Dataset excerpt:
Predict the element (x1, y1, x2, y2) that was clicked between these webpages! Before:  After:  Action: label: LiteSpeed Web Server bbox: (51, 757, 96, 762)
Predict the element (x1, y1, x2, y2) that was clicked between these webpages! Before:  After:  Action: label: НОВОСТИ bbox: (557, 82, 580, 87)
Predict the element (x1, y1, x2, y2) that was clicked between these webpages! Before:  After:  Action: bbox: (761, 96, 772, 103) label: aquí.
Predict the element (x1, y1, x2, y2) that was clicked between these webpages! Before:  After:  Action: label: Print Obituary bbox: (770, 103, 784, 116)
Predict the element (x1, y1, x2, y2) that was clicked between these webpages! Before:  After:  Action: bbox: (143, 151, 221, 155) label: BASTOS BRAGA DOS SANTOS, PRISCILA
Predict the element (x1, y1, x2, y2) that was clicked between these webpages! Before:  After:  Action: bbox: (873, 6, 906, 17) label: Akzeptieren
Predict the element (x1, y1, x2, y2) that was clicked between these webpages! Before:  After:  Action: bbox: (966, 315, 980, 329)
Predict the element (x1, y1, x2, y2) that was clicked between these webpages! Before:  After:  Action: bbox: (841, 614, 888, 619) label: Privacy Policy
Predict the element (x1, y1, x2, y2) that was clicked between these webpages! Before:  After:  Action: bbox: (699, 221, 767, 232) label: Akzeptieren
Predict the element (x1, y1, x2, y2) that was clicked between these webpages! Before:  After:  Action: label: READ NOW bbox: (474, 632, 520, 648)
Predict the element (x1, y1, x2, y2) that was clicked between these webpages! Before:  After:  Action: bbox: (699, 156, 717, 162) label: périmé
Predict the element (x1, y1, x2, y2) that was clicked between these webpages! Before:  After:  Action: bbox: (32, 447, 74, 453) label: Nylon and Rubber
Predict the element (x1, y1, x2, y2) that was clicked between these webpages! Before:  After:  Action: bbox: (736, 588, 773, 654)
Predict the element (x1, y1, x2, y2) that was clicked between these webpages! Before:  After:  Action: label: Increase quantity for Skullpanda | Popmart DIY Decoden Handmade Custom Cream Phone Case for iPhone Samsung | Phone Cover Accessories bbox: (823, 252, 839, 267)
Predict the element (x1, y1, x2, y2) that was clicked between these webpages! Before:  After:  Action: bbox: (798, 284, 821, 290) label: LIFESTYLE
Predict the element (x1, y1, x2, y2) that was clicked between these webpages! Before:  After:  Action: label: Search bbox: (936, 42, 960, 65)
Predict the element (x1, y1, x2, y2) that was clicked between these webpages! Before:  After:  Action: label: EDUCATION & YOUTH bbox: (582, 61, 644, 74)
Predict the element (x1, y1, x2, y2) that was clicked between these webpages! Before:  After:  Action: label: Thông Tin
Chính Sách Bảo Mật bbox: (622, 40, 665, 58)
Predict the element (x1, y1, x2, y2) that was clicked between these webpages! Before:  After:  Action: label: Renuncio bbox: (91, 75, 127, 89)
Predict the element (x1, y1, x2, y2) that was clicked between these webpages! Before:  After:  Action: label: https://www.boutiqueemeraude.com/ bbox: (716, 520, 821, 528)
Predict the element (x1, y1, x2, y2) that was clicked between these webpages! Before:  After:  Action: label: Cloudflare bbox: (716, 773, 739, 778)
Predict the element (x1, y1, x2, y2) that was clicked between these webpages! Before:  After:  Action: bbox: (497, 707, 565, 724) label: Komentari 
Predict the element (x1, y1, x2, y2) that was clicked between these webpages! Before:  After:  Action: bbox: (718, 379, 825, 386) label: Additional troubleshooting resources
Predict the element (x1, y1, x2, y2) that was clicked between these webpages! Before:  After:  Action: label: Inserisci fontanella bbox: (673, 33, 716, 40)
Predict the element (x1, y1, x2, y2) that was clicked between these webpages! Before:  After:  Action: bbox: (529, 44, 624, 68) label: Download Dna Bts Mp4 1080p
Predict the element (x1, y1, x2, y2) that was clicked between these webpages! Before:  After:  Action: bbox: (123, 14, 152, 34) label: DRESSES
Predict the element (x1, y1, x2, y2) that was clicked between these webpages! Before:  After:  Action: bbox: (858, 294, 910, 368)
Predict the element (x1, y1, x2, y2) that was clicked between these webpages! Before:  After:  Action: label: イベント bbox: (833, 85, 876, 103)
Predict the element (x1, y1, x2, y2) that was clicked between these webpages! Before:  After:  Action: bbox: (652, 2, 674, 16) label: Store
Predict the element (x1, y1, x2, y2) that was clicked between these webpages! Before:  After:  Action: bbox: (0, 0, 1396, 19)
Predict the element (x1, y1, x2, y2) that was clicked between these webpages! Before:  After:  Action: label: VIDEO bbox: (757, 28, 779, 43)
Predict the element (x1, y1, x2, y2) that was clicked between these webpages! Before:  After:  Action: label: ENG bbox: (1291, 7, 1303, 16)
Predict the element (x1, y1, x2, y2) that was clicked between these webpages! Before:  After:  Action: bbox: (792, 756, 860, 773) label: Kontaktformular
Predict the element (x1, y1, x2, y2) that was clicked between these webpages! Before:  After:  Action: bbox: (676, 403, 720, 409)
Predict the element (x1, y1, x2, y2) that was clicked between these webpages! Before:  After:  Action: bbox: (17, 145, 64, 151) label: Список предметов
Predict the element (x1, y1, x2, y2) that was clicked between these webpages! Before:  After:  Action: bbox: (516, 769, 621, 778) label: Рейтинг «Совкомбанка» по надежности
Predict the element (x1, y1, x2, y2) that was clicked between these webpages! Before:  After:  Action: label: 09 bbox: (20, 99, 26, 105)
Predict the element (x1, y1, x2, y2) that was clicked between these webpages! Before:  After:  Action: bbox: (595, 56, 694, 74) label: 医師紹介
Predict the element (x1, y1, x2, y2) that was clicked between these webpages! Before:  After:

DIRECTIONS FOR THIS TASK. Reproduce every one of the items above word for word.

EXPECTED OUTPUT.
Predict the element (x1, y1, x2, y2) that was clicked between these webpages! Before:  After:  Action: label: LiteSpeed Web Server bbox: (51, 757, 96, 762)
Predict the element (x1, y1, x2, y2) that was clicked between these webpages! Before:  After:  Action: label: НОВОСТИ bbox: (557, 82, 580, 87)
Predict the element (x1, y1, x2, y2) that was clicked between these webpages! Before:  After:  Action: bbox: (761, 96, 772, 103) label: aquí.
Predict the element (x1, y1, x2, y2) that was clicked between these webpages! Before:  After:  Action: label: Print Obituary bbox: (770, 103, 784, 116)
Predict the element (x1, y1, x2, y2) that was clicked between these webpages! Before:  After:  Action: bbox: (143, 151, 221, 155) label: BASTOS BRAGA DOS SANTOS, PRISCILA
Predict the element (x1, y1, x2, y2) that was clicked between these webpages! Before:  After:  Action: bbox: (873, 6, 906, 17) label: Akzeptieren
Predict the element (x1, y1, x2, y2) that was clicked between these webpages! Before:  After:  Action: bbox: (966, 315, 980, 329)
Predict the element (x1, y1, x2, y2) that was clicked between these webpages! Before:  After:  Action: bbox: (841, 614, 888, 619) label: Privacy Policy
Predict the element (x1, y1, x2, y2) that was clicked between these webpages! Before:  After:  Action: bbox: (699, 221, 767, 232) label: Akzeptieren
Predict the element (x1, y1, x2, y2) that was clicked between these webpages! Before:  After:  Action: label: READ NOW bbox: (474, 632, 520, 648)
Predict the element (x1, y1, x2, y2) that was clicked between these webpages! Before:  After:  Action: bbox: (699, 156, 717, 162) label: périmé
Predict the element (x1, y1, x2, y2) that was clicked between these webpages! Before:  After:  Action: bbox: (32, 447, 74, 453) label: Nylon and Rubber
Predict the element (x1, y1, x2, y2) that was clicked between these webpages! Before:  After:  Action: bbox: (736, 588, 773, 654)
Predict the element (x1, y1, x2, y2) that was clicked between these webpages! Before:  After:  Action: label: Increase quantity for Skullpanda | Popmart DIY Decoden Handmade Custom Cream Phone Case for iPhone Samsung | Phone Cover Accessories bbox: (823, 252, 839, 267)
Predict the element (x1, y1, x2, y2) that was clicked between these webpages! Before:  After:  Action: bbox: (798, 284, 821, 290) label: LIFESTYLE
Predict the element (x1, y1, x2, y2) that was clicked between these webpages! Before:  After:  Action: label: Search bbox: (936, 42, 960, 65)
Predict the element (x1, y1, x2, y2) that was clicked between these webpages! Before:  After:  Action: label: EDUCATION & YOUTH bbox: (582, 61, 644, 74)
Predict the element (x1, y1, x2, y2) that was clicked between these webpages! Before:  After:  Action: label: Thông Tin
Chính Sách Bảo Mật bbox: (622, 40, 665, 58)
Predict the element (x1, y1, x2, y2) that was clicked between these webpages! Before:  After:  Action: label: Renuncio bbox: (91, 75, 127, 89)
Predict the element (x1, y1, x2, y2) that was clicked between these webpages! Before:  After:  Action: label: https://www.boutiqueemeraude.com/ bbox: (716, 520, 821, 528)
Predict the element (x1, y1, x2, y2) that was clicked between these webpages! Before:  After:  Action: label: Cloudflare bbox: (716, 773, 739, 778)
Predict the element (x1, y1, x2, y2) that was clicked between these webpages! Before:  After:  Action: bbox: (497, 707, 565, 724) label: Komentari 
Predict the element (x1, y1, x2, y2) that was clicked between these webpages! Before:  After:  Action: bbox: (718, 379, 825, 386) label: Additional troubleshooting resources
Predict the element (x1, y1, x2, y2) that was clicked between these webpages! Before:  After:  Action: label: Inserisci fontanella bbox: (673, 33, 716, 40)
Predict the element (x1, y1, x2, y2) that was clicked between these webpages! Before:  After:  Action: bbox: (529, 44, 624, 68) label: Download Dna Bts Mp4 1080p
Predict the element (x1, y1, x2, y2) that was clicked between these webpages! Before:  After:  Action: bbox: (123, 14, 152, 34) label: DRESSES
Predict the element (x1, y1, x2, y2) that was clicked between these webpages! Before:  After:  Action: bbox: (858, 294, 910, 368)
Predict the element (x1, y1, x2, y2) that was clicked between these webpages! Before:  After:  Action: label: イベント bbox: (833, 85, 876, 103)
Predict the element (x1, y1, x2, y2) that was clicked between these webpages! Before:  After:  Action: bbox: (652, 2, 674, 16) label: Store
Predict the element (x1, y1, x2, y2) that was clicked between these webpages! Before:  After:  Action: bbox: (0, 0, 1396, 19)
Predict the element (x1, y1, x2, y2) that was clicked between these webpages! Before:  After:  Action: label: VIDEO bbox: (757, 28, 779, 43)
Predict the element (x1, y1, x2, y2) that was clicked between these webpages! Before:  After:  Action: label: ENG bbox: (1291, 7, 1303, 16)
Predict the element (x1, y1, x2, y2) that was clicked between these webpages! Before:  After:  Action: bbox: (792, 756, 860, 773) label: Kontaktformular
Predict the element (x1, y1, x2, y2) that was clicked between these webpages! Before:  After:  Action: bbox: (676, 403, 720, 409)
Predict the element (x1, y1, x2, y2) that was clicked between these webpages! Before:  After:  Action: bbox: (17, 145, 64, 151) label: Список предметов
Predict the element (x1, y1, x2, y2) that was clicked between these webpages! Before:  After:  Action: bbox: (516, 769, 621, 778) label: Рейтинг «Совкомбанка» по надежности
Predict the element (x1, y1, x2, y2) that was clicked between these webpages! Before:  After:  Action: label: 09 bbox: (20, 99, 26, 105)
Predict the element (x1, y1, x2, y2) that was clicked between these webpages! Before:  After:  Action: bbox: (595, 56, 694, 74) label: 医師紹介
Predict the element (x1, y1, x2, y2) that was clicked between these webpages! Before:  After:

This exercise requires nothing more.